> ABOUT THIS EXERCISE
Once the line with "You are a GUI agent. The screenshot is 1470×1424." is found in the entries below, repeat it and each following line exactly, up to and including the line with "天津 (1135, 86)". Add no other lines.

=== Begin Enclosure ===

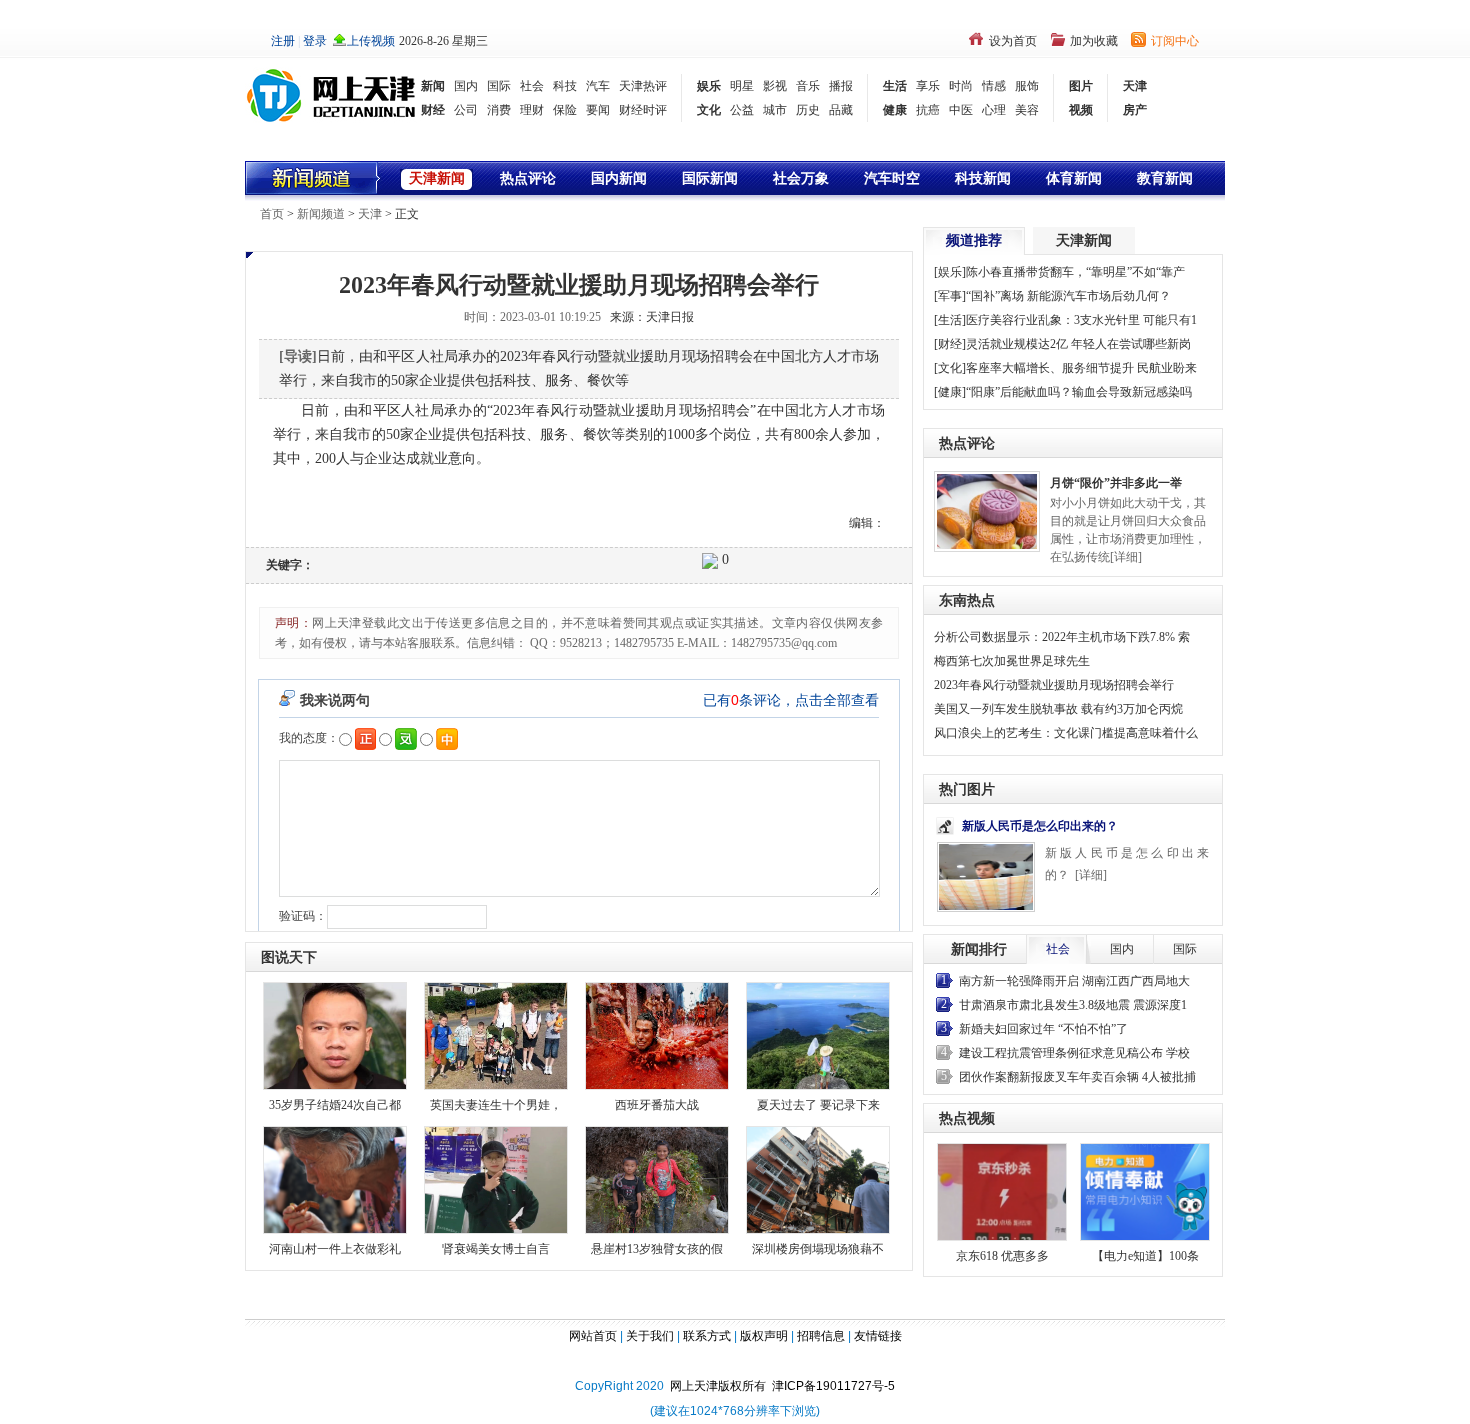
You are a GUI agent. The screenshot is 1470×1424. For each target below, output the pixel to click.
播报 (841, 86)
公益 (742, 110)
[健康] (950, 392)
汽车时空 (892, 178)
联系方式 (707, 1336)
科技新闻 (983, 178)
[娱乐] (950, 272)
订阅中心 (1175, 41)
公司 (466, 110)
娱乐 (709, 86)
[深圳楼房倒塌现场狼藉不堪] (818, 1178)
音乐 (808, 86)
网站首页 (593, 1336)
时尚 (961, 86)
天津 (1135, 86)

=== End Enclosure ===
=== Begin Enclosure ===

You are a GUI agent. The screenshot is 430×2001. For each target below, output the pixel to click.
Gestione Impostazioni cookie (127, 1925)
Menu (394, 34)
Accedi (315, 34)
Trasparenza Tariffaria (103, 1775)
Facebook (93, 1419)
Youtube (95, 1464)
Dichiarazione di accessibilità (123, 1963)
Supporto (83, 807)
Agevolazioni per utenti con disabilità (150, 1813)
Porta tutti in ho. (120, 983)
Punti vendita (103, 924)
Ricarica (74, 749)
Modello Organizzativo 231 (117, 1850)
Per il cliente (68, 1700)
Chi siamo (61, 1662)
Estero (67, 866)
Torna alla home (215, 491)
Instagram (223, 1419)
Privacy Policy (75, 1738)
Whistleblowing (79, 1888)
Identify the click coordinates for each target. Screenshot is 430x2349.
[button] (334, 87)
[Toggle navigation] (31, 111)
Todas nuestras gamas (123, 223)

=== End Enclosure ===
=== Begin Enclosure ===

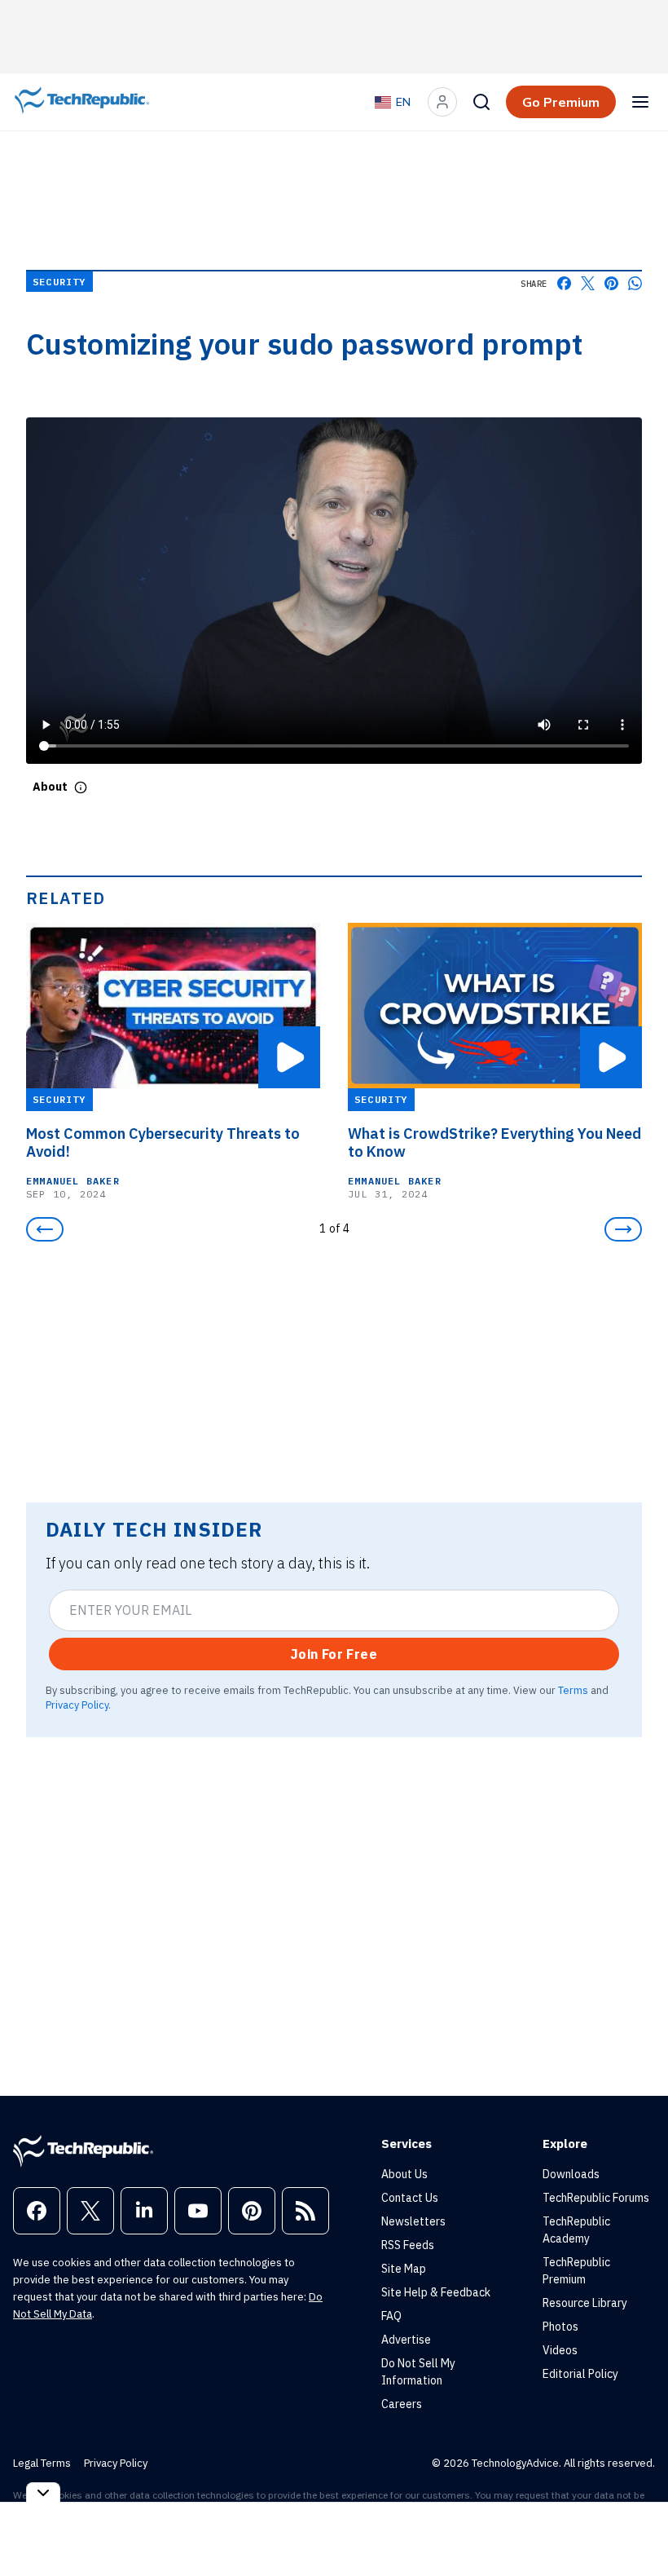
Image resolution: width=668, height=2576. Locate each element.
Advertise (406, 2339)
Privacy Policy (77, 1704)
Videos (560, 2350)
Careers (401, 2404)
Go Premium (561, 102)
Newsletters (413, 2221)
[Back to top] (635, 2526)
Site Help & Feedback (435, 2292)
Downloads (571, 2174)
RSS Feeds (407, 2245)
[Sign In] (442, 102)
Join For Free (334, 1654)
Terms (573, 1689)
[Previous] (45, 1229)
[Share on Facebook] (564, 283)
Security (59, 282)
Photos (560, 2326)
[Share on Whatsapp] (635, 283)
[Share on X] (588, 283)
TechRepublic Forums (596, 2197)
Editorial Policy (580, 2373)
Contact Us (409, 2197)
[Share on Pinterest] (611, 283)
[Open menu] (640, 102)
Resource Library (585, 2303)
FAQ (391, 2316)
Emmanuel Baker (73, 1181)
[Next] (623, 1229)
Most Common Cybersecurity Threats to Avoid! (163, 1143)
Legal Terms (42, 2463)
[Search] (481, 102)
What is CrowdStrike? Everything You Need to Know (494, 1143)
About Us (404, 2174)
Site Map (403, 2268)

=== End Enclosure ===

> RESULT OF THIS EXERCISE
You are a GUI agent. The screenshot is 1470×1424. For each target below, output the pixel to click.
播报 (841, 86)
公益 (742, 110)
[健康] (950, 392)
汽车时空 (892, 178)
联系方式 (707, 1336)
科技新闻 (983, 178)
[娱乐] (950, 272)
订阅中心 (1175, 41)
公司 (466, 110)
娱乐 (709, 86)
[深圳楼房倒塌现场狼藉不堪] (818, 1178)
音乐 (808, 86)
网站首页 (593, 1336)
时尚 (961, 86)
天津 (1135, 86)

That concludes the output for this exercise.